Benjamin Carlson at The Daily reports on a little known endeavor called the "1033 Program" that gave more than $500 million of military gear to US police in 2011 alone.
1033 was passed by Congress in 1997 to help law-enforcement fight terrorism and drugs, but despite a 40 year low in violent crime, police are snapping up hardware like never before. While this years staggering take topped the charts, next years orders are up 400 percent over the same period.
This upswing coincides with an increasingly military-like style of law-enforcement most recently seen in the Occupy Wall Street crackdowns.

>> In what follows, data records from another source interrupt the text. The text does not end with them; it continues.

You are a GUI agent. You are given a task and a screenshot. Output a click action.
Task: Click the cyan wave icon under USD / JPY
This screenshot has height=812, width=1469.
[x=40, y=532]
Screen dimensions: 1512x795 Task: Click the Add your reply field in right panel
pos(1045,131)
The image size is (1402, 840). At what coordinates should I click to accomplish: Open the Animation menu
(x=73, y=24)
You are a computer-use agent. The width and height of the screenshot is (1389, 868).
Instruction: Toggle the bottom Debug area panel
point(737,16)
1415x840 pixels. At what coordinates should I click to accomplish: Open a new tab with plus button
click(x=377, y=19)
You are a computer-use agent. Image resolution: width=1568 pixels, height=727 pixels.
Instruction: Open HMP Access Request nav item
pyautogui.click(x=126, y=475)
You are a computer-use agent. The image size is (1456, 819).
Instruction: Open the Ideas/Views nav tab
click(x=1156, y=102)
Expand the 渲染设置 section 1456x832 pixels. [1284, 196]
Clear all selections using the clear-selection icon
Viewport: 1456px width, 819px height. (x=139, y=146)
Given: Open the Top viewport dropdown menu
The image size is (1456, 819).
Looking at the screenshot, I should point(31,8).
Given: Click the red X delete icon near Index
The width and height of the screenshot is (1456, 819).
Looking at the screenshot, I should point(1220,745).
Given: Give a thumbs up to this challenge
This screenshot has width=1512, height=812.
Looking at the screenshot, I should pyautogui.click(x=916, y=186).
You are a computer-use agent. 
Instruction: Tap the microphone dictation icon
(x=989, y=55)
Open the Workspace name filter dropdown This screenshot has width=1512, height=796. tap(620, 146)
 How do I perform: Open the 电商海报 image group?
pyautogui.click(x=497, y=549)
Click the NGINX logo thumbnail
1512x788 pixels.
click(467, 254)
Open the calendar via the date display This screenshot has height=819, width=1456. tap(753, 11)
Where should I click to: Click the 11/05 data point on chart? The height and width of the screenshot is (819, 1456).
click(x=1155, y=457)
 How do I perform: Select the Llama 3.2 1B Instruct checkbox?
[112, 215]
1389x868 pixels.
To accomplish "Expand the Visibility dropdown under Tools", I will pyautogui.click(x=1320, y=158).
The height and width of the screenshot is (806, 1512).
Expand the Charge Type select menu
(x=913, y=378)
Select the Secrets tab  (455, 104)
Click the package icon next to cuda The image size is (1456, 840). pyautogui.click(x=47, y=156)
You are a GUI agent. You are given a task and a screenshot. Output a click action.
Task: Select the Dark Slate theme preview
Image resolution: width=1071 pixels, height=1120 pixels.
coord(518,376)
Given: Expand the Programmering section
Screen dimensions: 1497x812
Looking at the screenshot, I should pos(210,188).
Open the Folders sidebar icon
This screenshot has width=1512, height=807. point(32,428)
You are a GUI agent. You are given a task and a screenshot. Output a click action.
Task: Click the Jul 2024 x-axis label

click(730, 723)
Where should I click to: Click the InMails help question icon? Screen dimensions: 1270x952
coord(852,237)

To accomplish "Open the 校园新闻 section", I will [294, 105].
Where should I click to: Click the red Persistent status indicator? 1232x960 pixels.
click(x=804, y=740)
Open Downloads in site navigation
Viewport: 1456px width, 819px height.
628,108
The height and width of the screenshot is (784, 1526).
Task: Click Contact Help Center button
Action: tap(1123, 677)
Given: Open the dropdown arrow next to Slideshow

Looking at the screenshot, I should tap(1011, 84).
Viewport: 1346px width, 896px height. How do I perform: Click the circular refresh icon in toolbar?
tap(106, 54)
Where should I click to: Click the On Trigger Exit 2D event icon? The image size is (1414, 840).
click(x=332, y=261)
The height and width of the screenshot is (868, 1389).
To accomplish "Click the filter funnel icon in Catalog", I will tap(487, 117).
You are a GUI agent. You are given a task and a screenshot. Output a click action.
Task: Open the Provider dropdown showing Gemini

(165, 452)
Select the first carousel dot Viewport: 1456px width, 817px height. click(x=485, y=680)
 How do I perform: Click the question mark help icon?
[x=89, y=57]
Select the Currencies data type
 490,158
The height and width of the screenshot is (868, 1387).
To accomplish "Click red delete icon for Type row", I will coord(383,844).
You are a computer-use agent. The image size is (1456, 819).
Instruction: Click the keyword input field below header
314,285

Tim Lynch, director of the Cato Institute's project on criminal justice told The Daily, “The trend toward militarization was well under way before 9/11, but it’s the federal policy of making surplus military equipment available almost for free that has poured fuel on this fire.”
From The Daily:
This comes on top of grants from the Department of Homeland Security that enable police departments to buy vehicles such as “BearCats” — 16,000-pound bulletproof trucks equipped with battering rams, gun ports, tear-gas dispensers and radiation detectors. To date, more than 500 of these tanklike vehicles have been sold by Lenco, its Massachusetts-based manufacturer, according to a report in the Orlando Sentinel.
“But then one or two years pass. They say, look we’ve got this equipment, this training and we haven’t been using it. That’s where it starts to creep into routine policing.”